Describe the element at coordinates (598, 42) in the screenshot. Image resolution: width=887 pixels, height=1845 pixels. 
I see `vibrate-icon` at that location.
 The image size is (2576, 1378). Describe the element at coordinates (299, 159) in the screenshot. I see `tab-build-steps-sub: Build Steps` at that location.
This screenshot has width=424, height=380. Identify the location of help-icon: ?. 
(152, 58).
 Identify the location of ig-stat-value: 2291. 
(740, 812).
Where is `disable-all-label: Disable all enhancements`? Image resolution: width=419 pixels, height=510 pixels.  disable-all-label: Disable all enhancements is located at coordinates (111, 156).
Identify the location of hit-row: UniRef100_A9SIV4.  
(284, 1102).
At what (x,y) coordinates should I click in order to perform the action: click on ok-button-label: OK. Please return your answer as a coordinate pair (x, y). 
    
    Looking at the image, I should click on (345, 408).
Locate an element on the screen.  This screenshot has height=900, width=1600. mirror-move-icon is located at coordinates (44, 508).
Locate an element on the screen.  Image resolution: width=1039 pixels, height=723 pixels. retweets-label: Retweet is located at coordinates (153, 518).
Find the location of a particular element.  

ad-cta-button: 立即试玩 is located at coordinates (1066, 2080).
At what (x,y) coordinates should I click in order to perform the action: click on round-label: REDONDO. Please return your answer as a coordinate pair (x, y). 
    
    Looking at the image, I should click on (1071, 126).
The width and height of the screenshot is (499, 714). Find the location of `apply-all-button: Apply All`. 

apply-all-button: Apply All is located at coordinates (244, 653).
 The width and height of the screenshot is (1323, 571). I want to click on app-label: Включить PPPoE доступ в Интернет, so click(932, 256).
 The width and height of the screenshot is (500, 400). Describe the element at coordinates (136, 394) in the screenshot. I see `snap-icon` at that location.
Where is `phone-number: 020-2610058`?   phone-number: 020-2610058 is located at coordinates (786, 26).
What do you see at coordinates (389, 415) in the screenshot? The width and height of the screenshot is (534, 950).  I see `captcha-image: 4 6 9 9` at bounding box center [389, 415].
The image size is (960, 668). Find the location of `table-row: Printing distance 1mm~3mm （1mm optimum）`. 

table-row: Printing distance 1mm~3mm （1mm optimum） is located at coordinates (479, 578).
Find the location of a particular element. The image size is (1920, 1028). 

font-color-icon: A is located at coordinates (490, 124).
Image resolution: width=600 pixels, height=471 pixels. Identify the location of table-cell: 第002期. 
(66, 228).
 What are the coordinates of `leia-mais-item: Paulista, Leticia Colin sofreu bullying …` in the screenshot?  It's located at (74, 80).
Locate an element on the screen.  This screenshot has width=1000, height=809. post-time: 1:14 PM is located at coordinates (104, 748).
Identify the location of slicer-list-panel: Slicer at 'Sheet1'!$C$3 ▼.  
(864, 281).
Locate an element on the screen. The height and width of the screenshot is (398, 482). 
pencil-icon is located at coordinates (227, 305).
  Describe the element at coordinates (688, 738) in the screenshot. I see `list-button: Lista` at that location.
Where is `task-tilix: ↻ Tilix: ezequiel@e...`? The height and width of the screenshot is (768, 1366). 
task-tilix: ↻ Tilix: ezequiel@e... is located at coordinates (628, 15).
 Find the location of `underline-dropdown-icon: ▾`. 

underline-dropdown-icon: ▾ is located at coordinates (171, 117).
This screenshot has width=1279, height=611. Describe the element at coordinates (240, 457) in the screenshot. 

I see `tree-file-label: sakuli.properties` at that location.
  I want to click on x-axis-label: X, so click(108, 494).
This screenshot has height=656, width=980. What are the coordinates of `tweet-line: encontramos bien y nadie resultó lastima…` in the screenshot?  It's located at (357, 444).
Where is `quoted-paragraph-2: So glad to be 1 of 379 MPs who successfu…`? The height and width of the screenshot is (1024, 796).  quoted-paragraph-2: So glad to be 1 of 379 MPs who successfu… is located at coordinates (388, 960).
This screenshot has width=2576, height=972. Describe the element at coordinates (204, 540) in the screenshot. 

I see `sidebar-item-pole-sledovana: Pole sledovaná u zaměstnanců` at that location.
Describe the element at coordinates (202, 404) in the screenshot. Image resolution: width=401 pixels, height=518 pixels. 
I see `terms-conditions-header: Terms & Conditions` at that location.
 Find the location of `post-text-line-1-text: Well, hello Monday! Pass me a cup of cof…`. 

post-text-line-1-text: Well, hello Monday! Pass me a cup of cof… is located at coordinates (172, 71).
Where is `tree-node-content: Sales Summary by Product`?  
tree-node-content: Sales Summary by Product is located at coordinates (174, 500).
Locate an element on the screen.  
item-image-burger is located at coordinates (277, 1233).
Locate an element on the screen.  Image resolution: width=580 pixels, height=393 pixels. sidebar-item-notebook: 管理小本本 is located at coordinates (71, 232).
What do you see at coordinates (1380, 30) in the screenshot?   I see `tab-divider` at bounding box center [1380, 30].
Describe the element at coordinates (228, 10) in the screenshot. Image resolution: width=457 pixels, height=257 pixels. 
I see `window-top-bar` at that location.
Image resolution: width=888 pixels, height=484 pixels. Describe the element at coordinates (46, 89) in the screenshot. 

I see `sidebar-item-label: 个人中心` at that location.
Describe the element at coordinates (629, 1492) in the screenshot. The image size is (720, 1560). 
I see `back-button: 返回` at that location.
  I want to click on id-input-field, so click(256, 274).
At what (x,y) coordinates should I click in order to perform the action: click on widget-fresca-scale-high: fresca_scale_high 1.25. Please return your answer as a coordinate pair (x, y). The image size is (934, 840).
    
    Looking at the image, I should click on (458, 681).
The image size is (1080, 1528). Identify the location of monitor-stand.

──────

WHAT THIS TASK INVOLVES> Count the lines in the listing above that contain the string "your", matching case exactly. Reply with the number alone.

RESULT OF THIS TASK> 3